Reputation: 199
I'm trying to read all lines of a TSV file to a list. However, the TSV reader is terminating early and not reading the whole file. I know this because data
is only 1/6 of the length of the whole file. No errors are thrown when this happens.
When I manually inspect the line it terminates on (corresponding to the length of data
, those lines have tons of Unicode symbols. I thought I could catch a UnicodeDecodeError, but instead of throwing an error, it quits out of reading the whole file entirely. I imagine it's hitting something that's triggering an end-of-file??
What's really throwing me for a loop: the error only occurs when I'm using Python 2.7 on Windows Server 2012. The file reads 100% perfectly on Unix implementations of Python 2.7 using both code snippets below. I'm running this inside Anaconda on both.
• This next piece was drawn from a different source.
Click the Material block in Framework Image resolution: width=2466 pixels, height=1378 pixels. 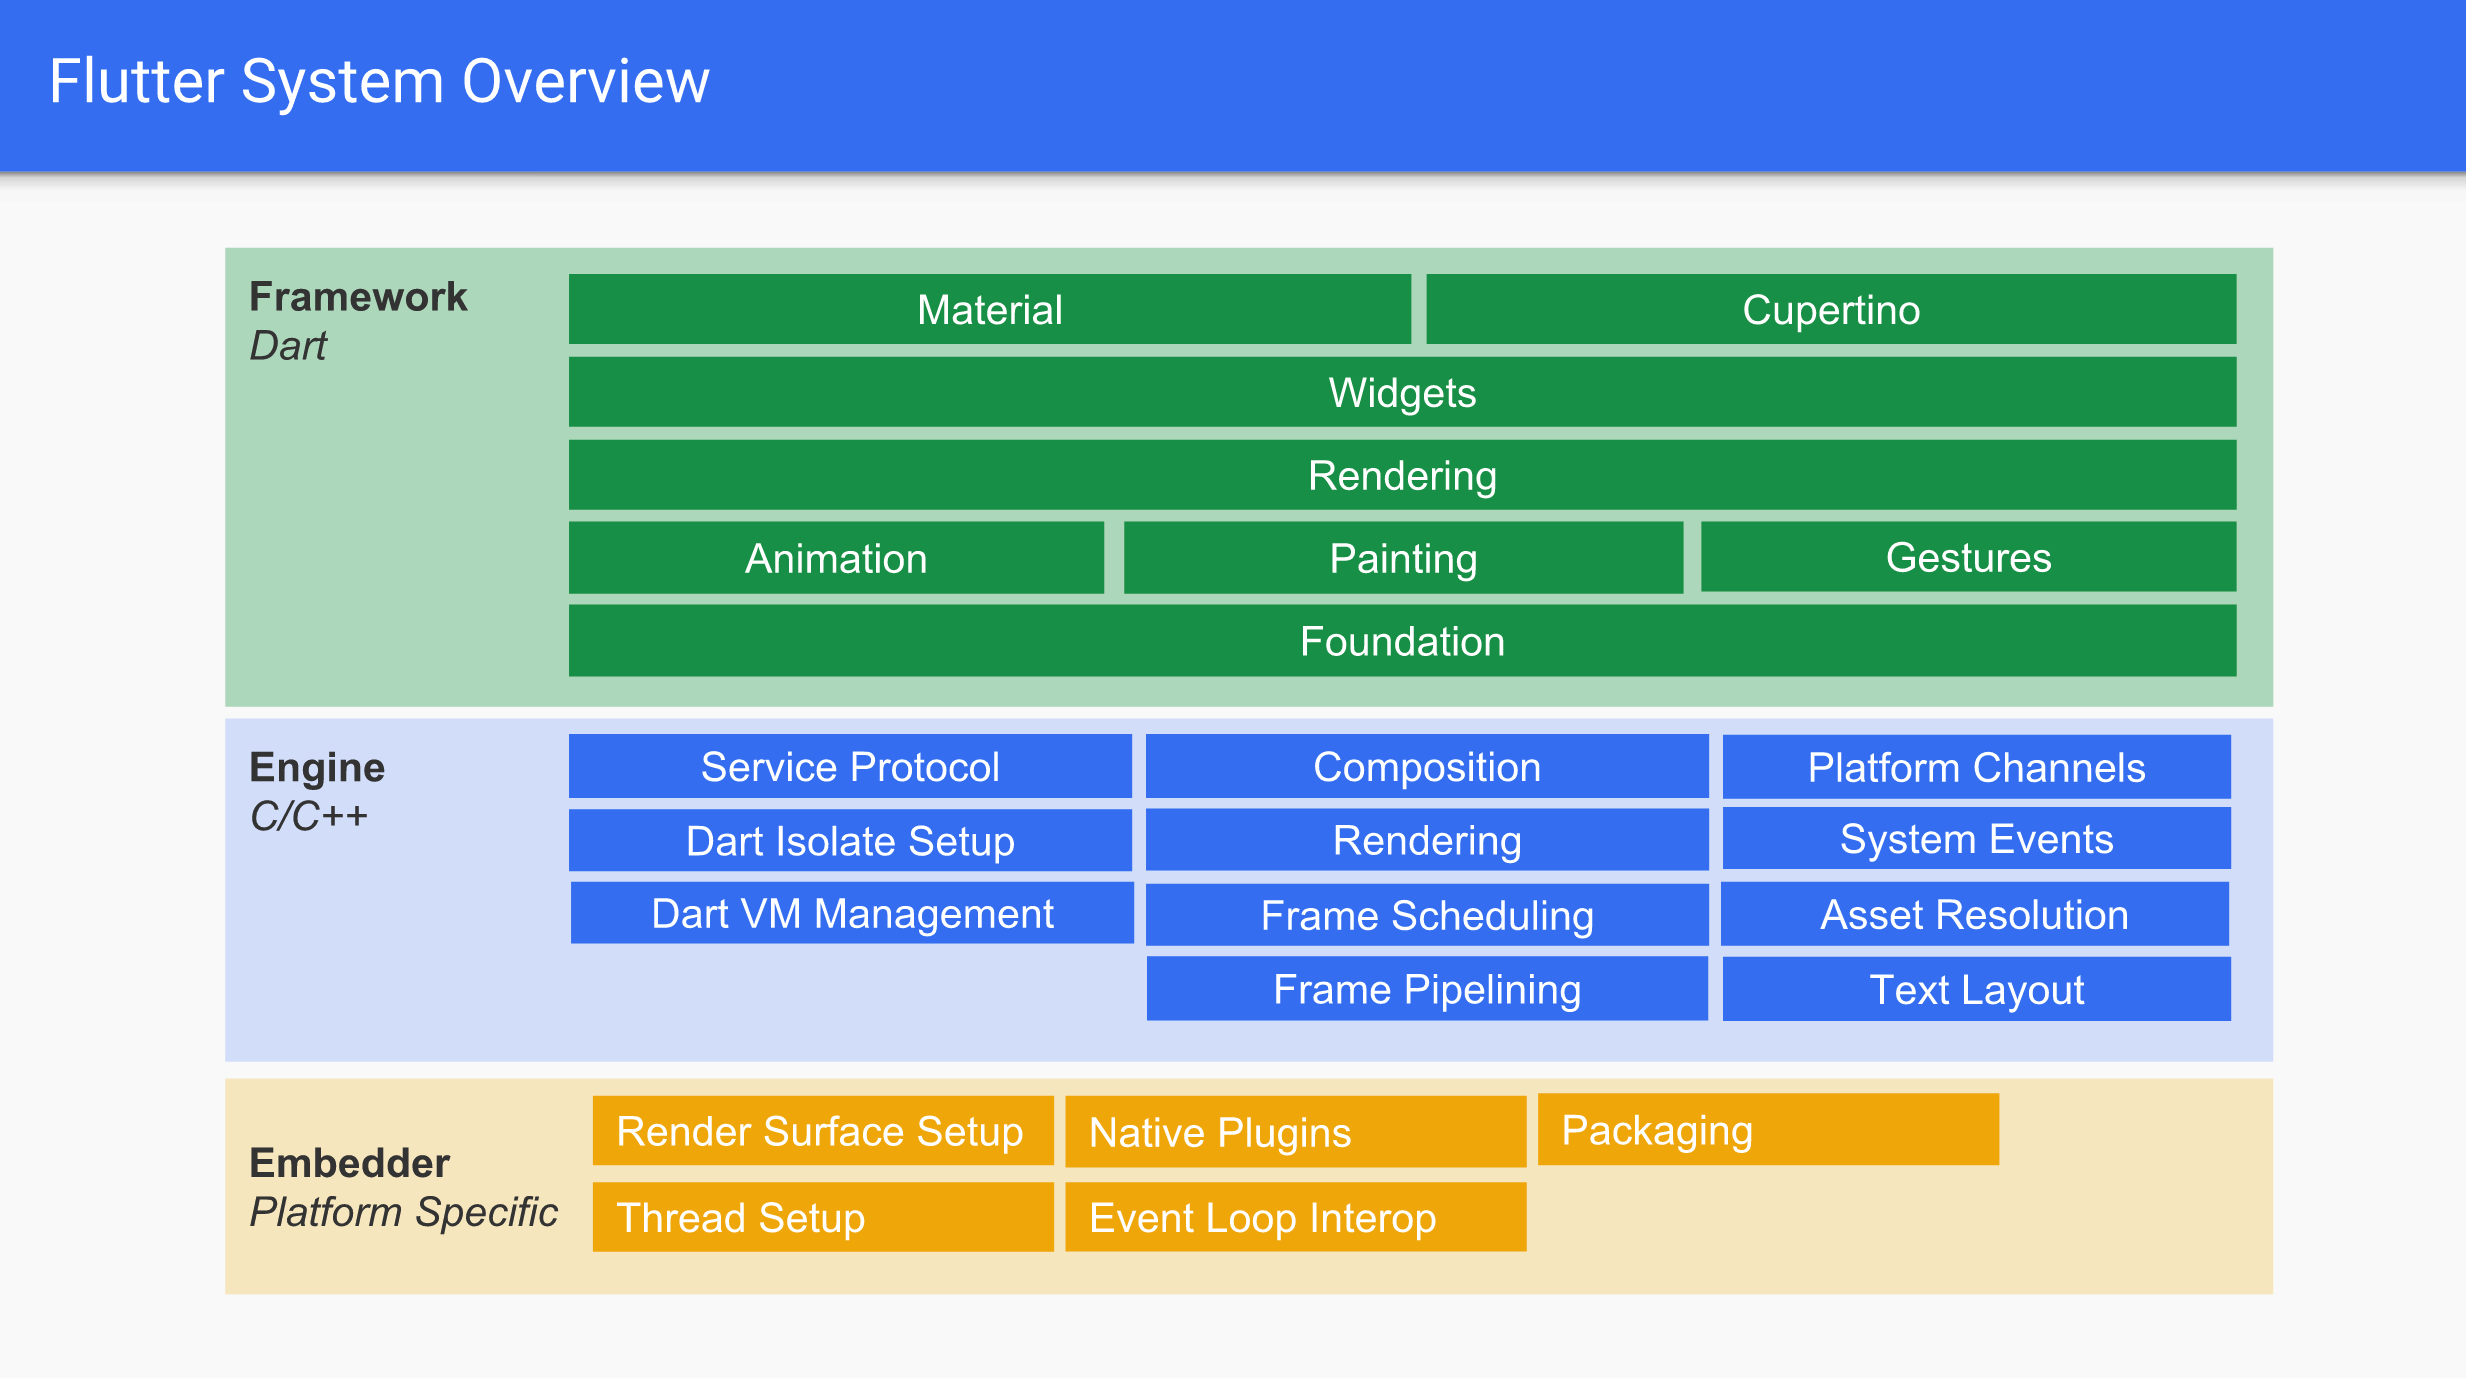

Here's what I've tried and neither works:
data = []
with open('data.tsv','r') as infile:
csvreader = csv.reader((x.replace('\0', '') for x in infile),
delimiter='\t', quoting=csv.QUOTE_NONE)
data = list(csvreader)
I also tried reading line by line...
with open('data.tsv','r') as infile:
for line in infile:
try:
d = line.split('\t')
q = d[0].decode('utf-8') #where the unicode symbols are located
data.append(d)
except UnicodeDecodeError:
continue
Thanks in advance!
Upvotes: 0
Views: 55
Reputation: 25779
As per general suggestion from the documentation:
If csvfile is a file object, it must be opened with the ‘b’ flag on platforms where that makes a difference.
So open your file with:
with open('data.csv', 'rb') as infile:
csvreader = csv.reader(infile, delimiter='\t', quoting=csv.QUOTE_NONE)
data = list(csvreader)
Also, you will have to decode your strings if they have unicode data, or just use unicodecsv
as a drop-in replacement so you don't have to worry about it.
Upvotes: 1